Level II on the method of description synthesis and the chosen reporting                                           items for systematic assessments. Since this study’s evidence acquired from                                           minimum one well planned Randomized Controlled Trial (RCT).

 In addition, the British Journal of Clinical Pharmacology (BJCP) published in                                           2013, acquires level III for Meta-Analyses statement on the “Metabolic                                                         disturbances and renal stone promotion on treatment with topiramate study as a                                           systematic review”. This research was done in a retrospective cohort study in                                           which patients are divided systematically by either exposure or treatment.

VII. Project Description:

Please submit a rough draft outline of your intended approach to your paper.

• A patient presents in ER with c/c of intractable nausea and vomiting. Patient has been taking Topamax/Topiramate as prophylaxis for chronic migraine. Her CBC, CMP, and ABG results showed significant changes in CO2 and anion gap levels.
• The BJCP, 2009 study in England discuss the “Effect of topiramate on acid-base balance: extent, mechanism and effects” and explain that how TPM is structurally different from other antiepileptic’s. In continuation of this topic, the study indicates that TPM in comparison has a complex mechanism of action with five distinctive properties which include;
  • Blockage of voltage-gated Na+ channels
  • Enrichment of gamma aminobutyric acid receptor activity,
  • Inhibition of glutamate receptors,
  • Restriction of L-type voltage-gated Ca+ ion channels, and
  • Repression of carbonic anhydrases enzyme.
• Metabolic disturbances and renal stone promotion on treatment with topiramate: a systematic review, by British Journal of Clinical Pharmacology, 2013 study indicates the effect of TPM on stimulating renal stone formation in addition to disturbing acid base balance. Furthermore, this study discuss the predisposition towards hypocitraturia as a documented cause of renal stone formation which was noted in all patients on topiramate therapy.

• According to the Annals of Pharmacotherapy, 2014 research report with the title of “Effect of Long-term Topiramate Therapy on Serum Bicarbonate and Potassium Levels in Adult Epileptic Patients”, there are evidence that the length of patient treatment with TPM is debatable. Thus, the research has done a study on two separate groups of A with duration of TPM use < 5yrs & B >5yrs which have shown significant difference (P < 0.05) in serum HCO3- levels between the two groups. Study showed that bicarbonate levels were directly related to the TPM therapy duration. However, there was no relationship between the TPM dose, patient age and bicarbonate or potassium levels, as well as the therapy duration and K+ level.
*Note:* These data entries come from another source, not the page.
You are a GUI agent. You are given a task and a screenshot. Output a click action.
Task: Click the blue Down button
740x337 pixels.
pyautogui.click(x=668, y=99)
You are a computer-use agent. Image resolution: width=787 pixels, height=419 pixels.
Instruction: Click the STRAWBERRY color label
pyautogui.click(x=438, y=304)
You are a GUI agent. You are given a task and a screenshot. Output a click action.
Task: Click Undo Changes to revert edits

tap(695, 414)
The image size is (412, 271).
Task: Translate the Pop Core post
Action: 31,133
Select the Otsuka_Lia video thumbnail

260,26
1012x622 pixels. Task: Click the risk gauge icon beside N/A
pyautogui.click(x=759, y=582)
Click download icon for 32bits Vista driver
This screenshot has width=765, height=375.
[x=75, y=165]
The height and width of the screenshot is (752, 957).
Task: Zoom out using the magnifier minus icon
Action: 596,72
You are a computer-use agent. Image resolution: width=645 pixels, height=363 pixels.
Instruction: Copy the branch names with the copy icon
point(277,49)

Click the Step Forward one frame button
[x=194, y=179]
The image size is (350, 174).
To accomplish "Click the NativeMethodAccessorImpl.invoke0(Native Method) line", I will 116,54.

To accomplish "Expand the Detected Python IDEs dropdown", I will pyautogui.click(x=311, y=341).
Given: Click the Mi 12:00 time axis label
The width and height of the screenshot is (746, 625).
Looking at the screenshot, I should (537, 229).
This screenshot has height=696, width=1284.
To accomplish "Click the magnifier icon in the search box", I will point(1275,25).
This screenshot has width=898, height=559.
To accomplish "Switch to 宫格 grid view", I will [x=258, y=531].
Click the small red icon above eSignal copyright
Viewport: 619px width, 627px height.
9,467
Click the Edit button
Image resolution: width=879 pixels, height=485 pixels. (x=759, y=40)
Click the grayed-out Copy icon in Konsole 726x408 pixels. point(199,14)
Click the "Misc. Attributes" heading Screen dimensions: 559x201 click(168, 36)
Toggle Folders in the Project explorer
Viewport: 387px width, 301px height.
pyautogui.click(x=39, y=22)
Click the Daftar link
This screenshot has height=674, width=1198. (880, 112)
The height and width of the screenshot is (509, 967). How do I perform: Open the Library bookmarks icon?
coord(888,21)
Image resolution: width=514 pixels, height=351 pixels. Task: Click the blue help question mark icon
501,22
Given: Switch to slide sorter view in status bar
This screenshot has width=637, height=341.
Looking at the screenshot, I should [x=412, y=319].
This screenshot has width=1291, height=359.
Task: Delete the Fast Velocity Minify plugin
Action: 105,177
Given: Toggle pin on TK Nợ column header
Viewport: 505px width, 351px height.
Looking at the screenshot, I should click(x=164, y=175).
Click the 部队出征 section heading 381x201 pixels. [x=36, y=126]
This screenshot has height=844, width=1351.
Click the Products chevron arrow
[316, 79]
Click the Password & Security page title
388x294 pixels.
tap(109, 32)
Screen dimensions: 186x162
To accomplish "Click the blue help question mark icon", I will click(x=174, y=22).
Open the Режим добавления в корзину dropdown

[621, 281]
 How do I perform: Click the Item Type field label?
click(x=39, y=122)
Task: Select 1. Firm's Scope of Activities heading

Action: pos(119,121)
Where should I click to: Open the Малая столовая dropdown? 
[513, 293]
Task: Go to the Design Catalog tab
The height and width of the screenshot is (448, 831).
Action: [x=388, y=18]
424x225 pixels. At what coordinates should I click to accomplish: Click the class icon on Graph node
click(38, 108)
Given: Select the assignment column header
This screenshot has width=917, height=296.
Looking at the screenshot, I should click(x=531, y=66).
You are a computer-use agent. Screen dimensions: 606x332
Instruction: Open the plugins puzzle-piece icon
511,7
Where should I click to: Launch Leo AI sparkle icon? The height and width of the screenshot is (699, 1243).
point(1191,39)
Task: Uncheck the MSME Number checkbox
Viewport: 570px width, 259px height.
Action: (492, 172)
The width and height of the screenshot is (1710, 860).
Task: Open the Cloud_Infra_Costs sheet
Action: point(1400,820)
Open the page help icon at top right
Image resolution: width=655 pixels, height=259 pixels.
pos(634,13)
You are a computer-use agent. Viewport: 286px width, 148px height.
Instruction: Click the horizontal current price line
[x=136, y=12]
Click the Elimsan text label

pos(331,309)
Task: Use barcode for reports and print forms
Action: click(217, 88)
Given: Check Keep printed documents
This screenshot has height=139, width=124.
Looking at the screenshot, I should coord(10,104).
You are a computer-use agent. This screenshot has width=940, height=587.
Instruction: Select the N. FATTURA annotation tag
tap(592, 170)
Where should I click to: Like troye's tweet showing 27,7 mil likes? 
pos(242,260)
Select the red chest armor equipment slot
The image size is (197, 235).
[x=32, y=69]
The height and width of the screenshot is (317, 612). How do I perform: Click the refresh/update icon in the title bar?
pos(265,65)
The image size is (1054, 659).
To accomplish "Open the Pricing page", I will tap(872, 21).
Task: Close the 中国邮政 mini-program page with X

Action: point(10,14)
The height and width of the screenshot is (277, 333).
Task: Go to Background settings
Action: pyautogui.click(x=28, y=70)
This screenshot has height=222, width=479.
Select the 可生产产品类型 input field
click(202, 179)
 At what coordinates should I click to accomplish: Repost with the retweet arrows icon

• This study’s outcomes indicate the association of the recurrent incidence of decreased HCO3- level in patients with extended TPM therapy and suggests observation of HCO3- levels in these patients.

• Alternative treatment for patients who are being treated by anticonvulsant drugs for migraine prevention, epilepsy and depression therapy.
  • Health care providers should be vigilant and mindful of potential adverse effects of Topiramate treatment as a consequence of its inhibition of carbonic anhydrase enzyme in patients who have been consuming this drug for a long period of time.
  • Patients with metabolic acidosis state resulted from TPM prolong treatment, should consider another drug of choice from the same anticonvulsant group to be prescribed by their physician.
  • Conversely, if a patient for any medical reason is incapable of replacing the TPM with another similar drug, there is an alternative treatment option in the form of alkali replacement available to patient.